When you're set up on a date by us, it's a bit like an audition for future matches. Sometimes you won't want future matches, of course, because your date goes so well that you decide to keep seeing each other for several months or even years. But most of the time, it takes a few tries to get it right. And that means that the way your partner reviews the date afterwards is a really rich source of information for us.

Part of what we learn from that information is more about your match's own preferences, but another big element is things like: how easy you were to get on with, how much conversational legwork you did, how much interest in your date's life you showed, and so on. Being friendly, warm, and seeming comfortable in your environment (even if you're a bit nervous underneath) is a great way to ensure we can match you up again without worrying that your date won't have a great time.

Try to care less about what you think of them, or what they think of you, and more about how to make sure you both have loads of fun.

Just enjoy it

Lots of people think of dating as a necessary evil in the pursuit of an ideal partner. This is a great way to ensure your dates will be disappointing, because you're approaching the person you meet as if they were a checklist to be ticked off. Are they hot enough? Are their social skills up to par? Is their career sufficiently interesting/prestigious/lucrative? If yes, proceed. If no, disregard.

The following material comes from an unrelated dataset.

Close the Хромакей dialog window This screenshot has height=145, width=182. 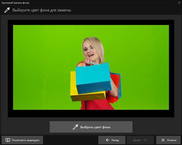pos(179,3)
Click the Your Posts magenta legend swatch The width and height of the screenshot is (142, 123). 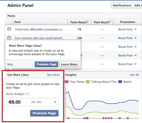(67, 82)
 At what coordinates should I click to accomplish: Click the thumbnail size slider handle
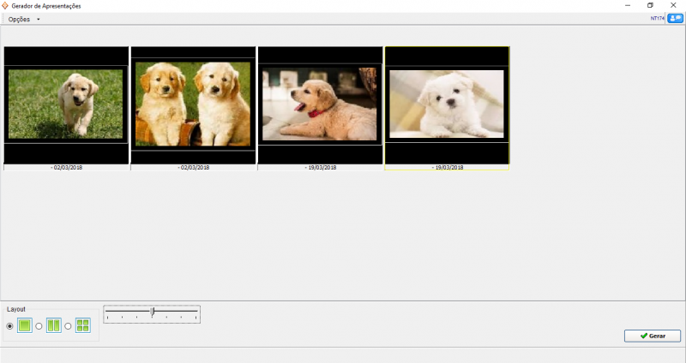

This approach is very efficient by some measures, and it's a natural offshoot of spending time on dating apps. But it gets in the way of treating each person as a whole, and each date as a way to meet someone really interesting. Try to approach dating as something fun and recreational, with your goal being to make sure you and the other person have a really good time (even if you're not head over heels), and we'll bet you have more successes than failures.